-- start --

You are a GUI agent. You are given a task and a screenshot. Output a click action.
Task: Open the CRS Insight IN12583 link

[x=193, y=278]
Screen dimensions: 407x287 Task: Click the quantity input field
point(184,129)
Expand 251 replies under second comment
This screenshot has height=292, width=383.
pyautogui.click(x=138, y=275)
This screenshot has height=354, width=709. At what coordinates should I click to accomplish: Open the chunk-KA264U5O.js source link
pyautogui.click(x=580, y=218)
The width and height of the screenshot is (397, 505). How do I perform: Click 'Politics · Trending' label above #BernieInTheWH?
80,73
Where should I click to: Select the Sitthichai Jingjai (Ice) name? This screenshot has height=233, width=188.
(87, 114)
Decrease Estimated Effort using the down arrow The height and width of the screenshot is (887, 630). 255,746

-- end --
-- start --

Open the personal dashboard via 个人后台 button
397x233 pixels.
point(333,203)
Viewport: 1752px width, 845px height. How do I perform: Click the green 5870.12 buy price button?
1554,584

-- end --

* [WHAT IS EXPECTED] Copy out the entries from the line with "Screen dimensions: 407x287" up to and including the line with "Decrease Estimated Effort", keeping every character the same.

* [RESULT FOR THIS TASK]
Screen dimensions: 407x287 Task: Click the quantity input field
point(184,129)
Expand 251 replies under second comment
This screenshot has height=292, width=383.
pyautogui.click(x=138, y=275)
This screenshot has height=354, width=709. At what coordinates should I click to accomplish: Open the chunk-KA264U5O.js source link
pyautogui.click(x=580, y=218)
The width and height of the screenshot is (397, 505). How do I perform: Click 'Politics · Trending' label above #BernieInTheWH?
80,73
Where should I click to: Select the Sitthichai Jingjai (Ice) name? This screenshot has height=233, width=188.
(87, 114)
Decrease Estimated Effort using the down arrow The height and width of the screenshot is (887, 630). 255,746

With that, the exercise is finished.